Nelle stesse ore in cui gli Stati Uniti annunciavano la tassa minima globale del 15% per le multinazionali, Mr Amazon brindava al tramonto in frac, sorseggiando champagne e scappando simbolicamente dal fisco. È bastato che il G7 sentisse un brontolio dalla Florida perché si affrettasse a ridimensionare tutto, inchinandosi a Trump.

Quel matrimonio non è stato un momento privato, ma un manifesto scintillante. L’unione tra potere e spettacolo, tra algoritmo e narrazione. Dietro le quinte, la logistica non dorme, i magazzini non rallentano, i diritti non avanzano. In scena, invece, abiti da sogno, flash patinati e romanticismo da rotocalco.

L’opulenza non è mai neutra, è sempre a spese di qualcun altro. Ogni gondola blindata racconta una città che non regge più, spremuta tra turismo di massa e feste per pochi. Imploderà sotto il peso delle valigie a rotelle e degli eventi sponsorizzati, mentre i palazzi si svuotano di abitanti e si riempiono di wedding planner. E chi resta, guarda passare il corteo come si osserva un’astronave: con la certezza che non sarà mai invitato a bordo.
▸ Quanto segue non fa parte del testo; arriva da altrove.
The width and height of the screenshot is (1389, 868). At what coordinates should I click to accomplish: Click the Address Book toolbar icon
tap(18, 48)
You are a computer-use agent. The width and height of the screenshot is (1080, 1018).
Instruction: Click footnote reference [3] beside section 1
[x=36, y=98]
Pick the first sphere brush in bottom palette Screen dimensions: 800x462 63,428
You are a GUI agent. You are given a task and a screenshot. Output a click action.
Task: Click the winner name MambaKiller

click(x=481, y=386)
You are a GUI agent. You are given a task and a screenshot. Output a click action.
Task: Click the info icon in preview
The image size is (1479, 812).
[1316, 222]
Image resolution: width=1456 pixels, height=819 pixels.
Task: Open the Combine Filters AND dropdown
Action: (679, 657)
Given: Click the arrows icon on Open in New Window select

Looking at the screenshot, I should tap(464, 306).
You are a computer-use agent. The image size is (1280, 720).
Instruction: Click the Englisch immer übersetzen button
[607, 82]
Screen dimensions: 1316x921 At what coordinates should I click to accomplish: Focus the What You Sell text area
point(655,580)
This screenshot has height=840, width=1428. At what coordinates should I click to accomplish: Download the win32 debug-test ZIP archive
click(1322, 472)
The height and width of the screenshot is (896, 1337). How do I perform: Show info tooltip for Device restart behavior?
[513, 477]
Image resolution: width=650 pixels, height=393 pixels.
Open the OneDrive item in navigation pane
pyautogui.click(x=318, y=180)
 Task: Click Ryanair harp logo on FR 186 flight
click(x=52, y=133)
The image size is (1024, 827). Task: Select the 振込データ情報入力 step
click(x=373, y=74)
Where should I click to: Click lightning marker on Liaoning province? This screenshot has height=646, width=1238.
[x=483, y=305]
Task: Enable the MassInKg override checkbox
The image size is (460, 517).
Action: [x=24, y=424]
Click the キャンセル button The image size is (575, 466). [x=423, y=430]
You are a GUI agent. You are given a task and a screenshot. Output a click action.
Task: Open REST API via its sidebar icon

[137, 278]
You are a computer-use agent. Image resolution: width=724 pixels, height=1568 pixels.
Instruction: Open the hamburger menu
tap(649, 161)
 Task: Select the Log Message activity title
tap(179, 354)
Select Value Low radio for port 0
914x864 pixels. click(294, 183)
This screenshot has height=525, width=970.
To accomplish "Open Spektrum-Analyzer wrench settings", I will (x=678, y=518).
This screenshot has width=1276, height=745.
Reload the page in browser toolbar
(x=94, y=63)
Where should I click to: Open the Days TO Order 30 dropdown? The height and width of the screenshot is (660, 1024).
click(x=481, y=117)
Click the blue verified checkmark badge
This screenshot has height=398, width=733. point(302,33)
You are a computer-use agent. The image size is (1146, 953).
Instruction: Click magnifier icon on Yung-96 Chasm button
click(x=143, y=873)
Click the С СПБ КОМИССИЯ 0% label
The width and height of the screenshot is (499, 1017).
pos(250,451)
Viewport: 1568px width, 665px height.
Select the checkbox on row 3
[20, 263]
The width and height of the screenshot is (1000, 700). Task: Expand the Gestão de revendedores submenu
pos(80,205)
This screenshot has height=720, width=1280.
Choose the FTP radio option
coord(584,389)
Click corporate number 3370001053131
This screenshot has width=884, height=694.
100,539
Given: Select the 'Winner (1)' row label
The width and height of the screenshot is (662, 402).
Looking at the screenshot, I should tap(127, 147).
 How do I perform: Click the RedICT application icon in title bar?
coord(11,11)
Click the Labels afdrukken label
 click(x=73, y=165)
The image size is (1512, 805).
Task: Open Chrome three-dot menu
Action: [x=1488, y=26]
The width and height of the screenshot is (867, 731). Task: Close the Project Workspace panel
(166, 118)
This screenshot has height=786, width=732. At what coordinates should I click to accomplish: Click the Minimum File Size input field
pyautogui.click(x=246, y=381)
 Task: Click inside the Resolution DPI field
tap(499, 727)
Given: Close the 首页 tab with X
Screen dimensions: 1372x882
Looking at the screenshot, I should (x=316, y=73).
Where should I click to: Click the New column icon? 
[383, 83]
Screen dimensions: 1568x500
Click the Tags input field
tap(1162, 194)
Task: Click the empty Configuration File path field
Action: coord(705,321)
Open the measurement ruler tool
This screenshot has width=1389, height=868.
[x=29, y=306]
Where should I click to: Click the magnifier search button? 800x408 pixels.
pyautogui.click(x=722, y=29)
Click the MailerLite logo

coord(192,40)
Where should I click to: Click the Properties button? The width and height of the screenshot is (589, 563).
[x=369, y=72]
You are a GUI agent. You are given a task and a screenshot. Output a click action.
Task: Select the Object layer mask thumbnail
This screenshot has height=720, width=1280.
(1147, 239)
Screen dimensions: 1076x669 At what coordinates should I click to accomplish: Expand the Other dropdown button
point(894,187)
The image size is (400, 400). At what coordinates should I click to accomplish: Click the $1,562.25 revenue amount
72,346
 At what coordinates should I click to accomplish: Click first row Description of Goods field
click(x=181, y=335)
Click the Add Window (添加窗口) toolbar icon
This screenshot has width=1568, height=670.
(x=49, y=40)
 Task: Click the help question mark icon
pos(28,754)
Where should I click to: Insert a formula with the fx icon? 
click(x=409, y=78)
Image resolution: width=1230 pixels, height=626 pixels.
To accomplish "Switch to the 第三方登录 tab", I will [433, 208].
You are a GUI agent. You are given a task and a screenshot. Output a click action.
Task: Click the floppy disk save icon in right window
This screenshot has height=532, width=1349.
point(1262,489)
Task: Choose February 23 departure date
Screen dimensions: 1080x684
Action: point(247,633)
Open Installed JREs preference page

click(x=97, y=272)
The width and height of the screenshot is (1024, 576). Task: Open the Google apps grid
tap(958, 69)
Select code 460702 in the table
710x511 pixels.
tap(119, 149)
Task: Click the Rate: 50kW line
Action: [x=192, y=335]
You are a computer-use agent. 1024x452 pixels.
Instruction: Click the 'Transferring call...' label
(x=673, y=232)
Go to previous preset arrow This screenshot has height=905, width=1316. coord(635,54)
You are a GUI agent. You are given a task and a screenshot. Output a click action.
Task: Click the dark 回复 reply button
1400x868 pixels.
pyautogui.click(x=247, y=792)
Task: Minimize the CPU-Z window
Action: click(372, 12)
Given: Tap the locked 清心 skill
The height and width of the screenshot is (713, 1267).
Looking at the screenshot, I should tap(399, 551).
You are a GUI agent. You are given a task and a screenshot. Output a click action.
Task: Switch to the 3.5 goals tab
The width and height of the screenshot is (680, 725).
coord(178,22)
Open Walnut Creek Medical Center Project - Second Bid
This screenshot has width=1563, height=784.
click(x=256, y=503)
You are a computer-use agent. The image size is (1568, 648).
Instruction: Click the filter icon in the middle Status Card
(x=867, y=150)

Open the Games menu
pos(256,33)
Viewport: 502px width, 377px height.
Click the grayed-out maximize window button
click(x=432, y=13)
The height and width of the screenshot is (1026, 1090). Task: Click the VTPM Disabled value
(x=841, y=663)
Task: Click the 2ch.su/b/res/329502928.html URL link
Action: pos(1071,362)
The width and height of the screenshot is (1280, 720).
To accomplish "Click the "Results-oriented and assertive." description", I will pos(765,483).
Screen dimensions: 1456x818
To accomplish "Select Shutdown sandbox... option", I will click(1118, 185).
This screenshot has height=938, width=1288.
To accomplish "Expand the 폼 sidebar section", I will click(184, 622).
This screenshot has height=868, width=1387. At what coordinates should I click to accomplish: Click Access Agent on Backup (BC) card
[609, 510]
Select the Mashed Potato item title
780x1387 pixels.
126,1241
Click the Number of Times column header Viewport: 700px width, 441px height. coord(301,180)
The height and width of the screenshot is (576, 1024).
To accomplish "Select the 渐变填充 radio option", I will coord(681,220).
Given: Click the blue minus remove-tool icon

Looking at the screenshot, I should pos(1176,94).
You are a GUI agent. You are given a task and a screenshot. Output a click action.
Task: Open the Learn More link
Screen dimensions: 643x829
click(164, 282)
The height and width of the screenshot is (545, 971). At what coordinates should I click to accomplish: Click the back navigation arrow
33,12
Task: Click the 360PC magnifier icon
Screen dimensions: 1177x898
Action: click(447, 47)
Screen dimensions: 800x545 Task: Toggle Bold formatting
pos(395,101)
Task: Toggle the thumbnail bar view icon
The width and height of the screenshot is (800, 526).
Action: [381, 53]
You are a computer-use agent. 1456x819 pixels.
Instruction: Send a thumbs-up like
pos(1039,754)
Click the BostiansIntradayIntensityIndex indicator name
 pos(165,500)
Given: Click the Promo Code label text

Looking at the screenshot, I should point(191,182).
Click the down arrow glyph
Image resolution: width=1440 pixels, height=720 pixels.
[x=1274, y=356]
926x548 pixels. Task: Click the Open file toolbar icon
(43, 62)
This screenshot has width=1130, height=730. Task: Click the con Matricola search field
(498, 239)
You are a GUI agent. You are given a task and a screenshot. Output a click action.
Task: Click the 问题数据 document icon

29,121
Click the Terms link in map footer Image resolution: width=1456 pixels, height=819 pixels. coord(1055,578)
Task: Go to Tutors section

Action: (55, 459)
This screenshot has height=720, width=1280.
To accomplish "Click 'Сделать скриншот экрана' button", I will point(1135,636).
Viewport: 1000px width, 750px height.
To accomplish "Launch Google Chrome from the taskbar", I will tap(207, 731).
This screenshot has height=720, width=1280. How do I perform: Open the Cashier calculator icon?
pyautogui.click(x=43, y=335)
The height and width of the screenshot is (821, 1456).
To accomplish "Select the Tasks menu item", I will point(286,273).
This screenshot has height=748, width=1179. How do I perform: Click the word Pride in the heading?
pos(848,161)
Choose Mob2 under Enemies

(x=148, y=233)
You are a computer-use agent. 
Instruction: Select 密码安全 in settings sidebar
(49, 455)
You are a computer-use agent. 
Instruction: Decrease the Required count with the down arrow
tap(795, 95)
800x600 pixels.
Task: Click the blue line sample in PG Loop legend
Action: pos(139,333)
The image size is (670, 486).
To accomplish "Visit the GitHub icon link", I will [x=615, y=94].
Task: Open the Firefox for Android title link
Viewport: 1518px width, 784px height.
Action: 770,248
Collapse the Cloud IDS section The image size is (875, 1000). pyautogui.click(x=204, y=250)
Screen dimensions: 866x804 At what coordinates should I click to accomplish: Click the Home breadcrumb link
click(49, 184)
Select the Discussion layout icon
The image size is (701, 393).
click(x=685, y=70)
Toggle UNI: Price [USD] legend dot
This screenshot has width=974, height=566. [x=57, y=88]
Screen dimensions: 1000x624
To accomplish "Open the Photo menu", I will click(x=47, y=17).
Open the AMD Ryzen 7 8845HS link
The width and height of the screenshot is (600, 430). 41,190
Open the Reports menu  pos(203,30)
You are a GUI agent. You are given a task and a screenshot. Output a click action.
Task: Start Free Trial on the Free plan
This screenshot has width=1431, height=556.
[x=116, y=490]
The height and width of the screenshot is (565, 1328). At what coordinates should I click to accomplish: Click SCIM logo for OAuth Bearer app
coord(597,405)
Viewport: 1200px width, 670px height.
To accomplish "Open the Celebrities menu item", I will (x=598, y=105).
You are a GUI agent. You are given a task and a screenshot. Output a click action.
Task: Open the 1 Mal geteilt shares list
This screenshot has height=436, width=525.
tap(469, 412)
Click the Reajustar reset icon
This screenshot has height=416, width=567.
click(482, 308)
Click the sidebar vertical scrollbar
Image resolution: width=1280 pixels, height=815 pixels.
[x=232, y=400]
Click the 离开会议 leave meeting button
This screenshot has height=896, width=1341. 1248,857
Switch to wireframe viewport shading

Ora che i riflettori si sono spenti, è rimasta l’immagine nitida di un mondo rovesciato. L’élite salpa, la politica si inchina, piazza San Marco affonda. E noi, immobili sulla riva, come comparse mute. Nessun colpo di scena, nessuna catarsi. Solo un copione già visto, con spedizione Prime inclusa ma senza diritto di reso.